> [Data records]

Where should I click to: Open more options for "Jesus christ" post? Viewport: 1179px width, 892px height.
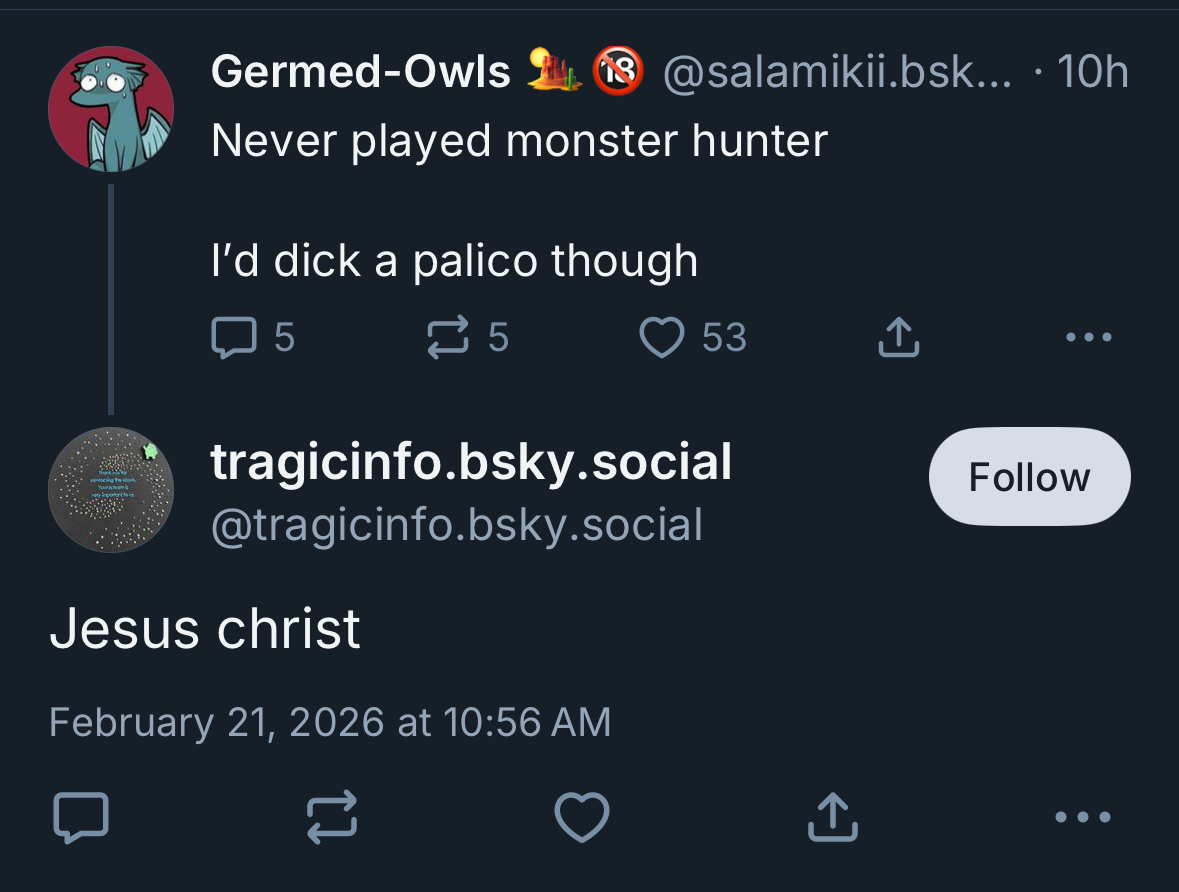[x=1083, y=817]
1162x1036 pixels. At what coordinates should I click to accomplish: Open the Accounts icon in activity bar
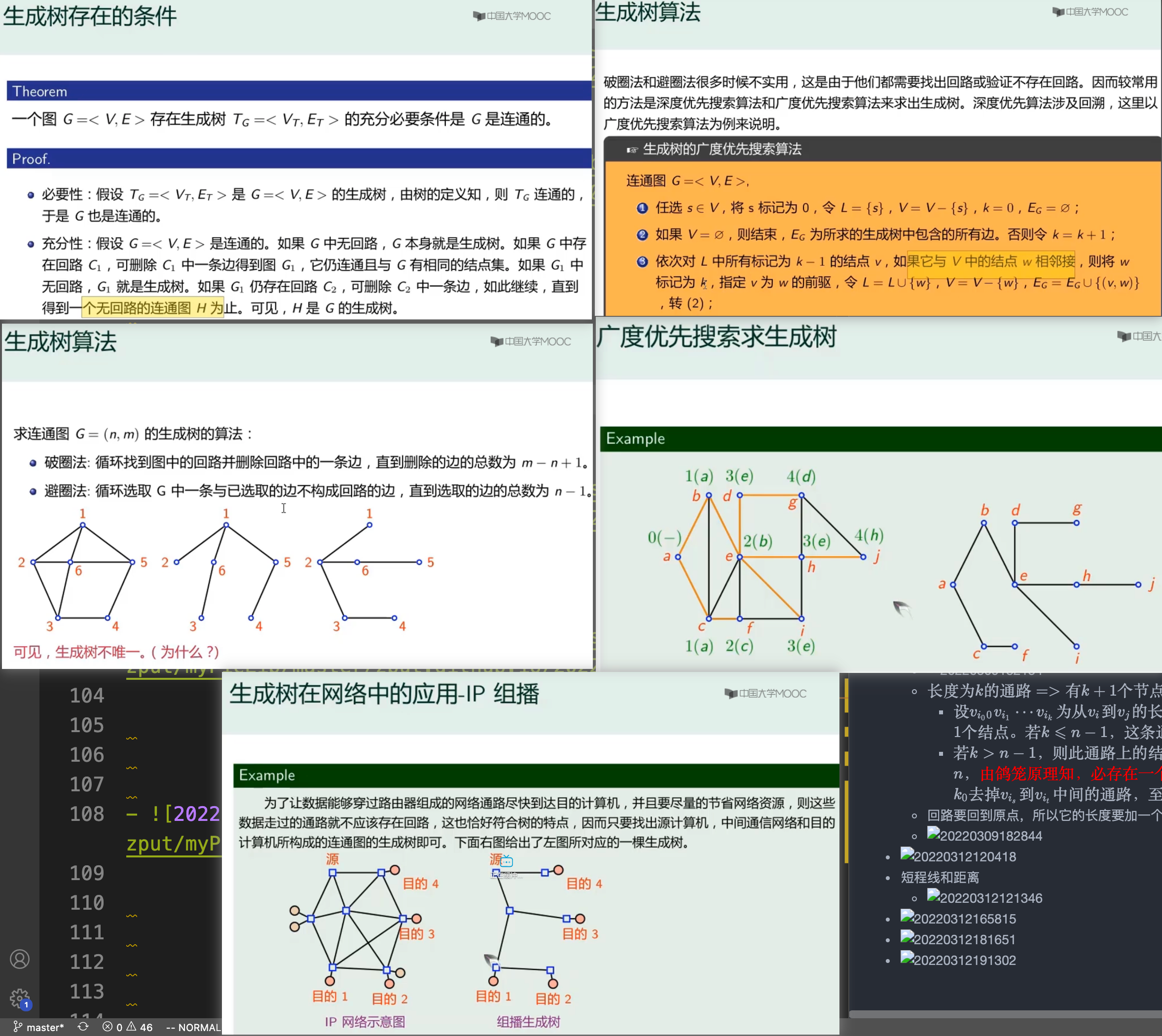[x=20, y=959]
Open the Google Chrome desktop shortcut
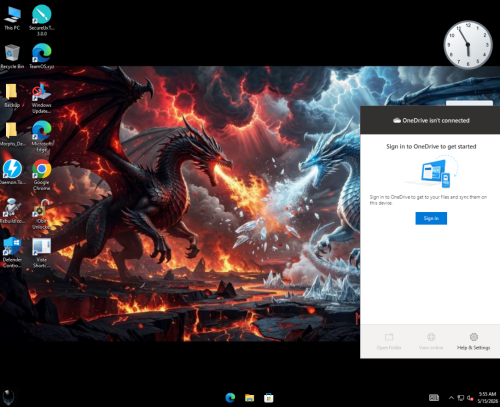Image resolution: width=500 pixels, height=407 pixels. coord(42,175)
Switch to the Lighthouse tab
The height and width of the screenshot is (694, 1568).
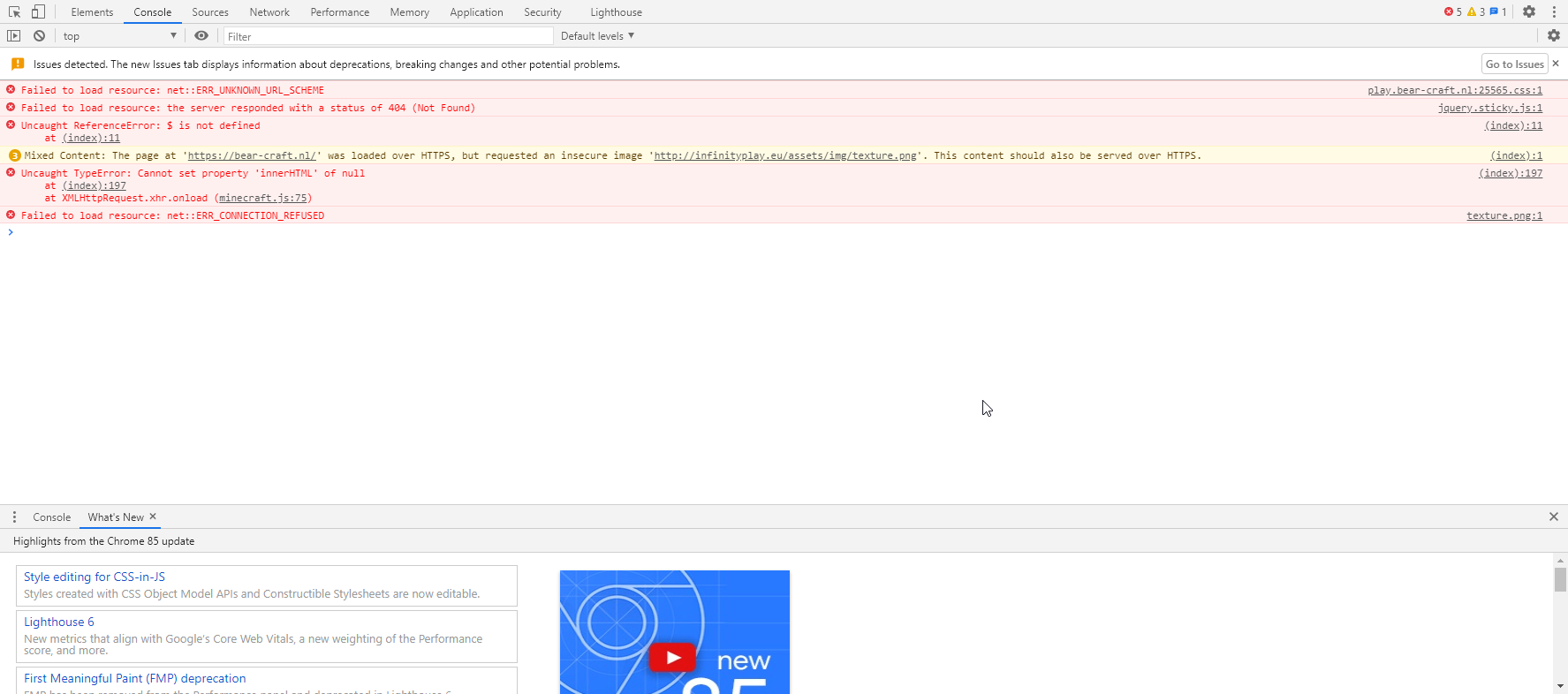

> [Given exercise]
Rescale every record: rewrite all lines, requests included, and multiply each coordinate and image dimension in the answers by 0.95. Round the results to whole numbers, with halves rounded up, and omit the pictures.

> [Solution to this task]
Where should I click to: Open more options for "Jesus christ" post? Viewport: 1179px width, 892px height.
[x=1029, y=776]
1162x1036 pixels. At what coordinates should I click to accomplish: Open the Accounts icon in activity bar
[x=19, y=911]
Open the Google Chrome desktop shortcut
Image resolution: width=475 pixels, height=387 pixels. coord(40,166)
Switch to the Lighthouse tab
The height and width of the screenshot is (694, 1568).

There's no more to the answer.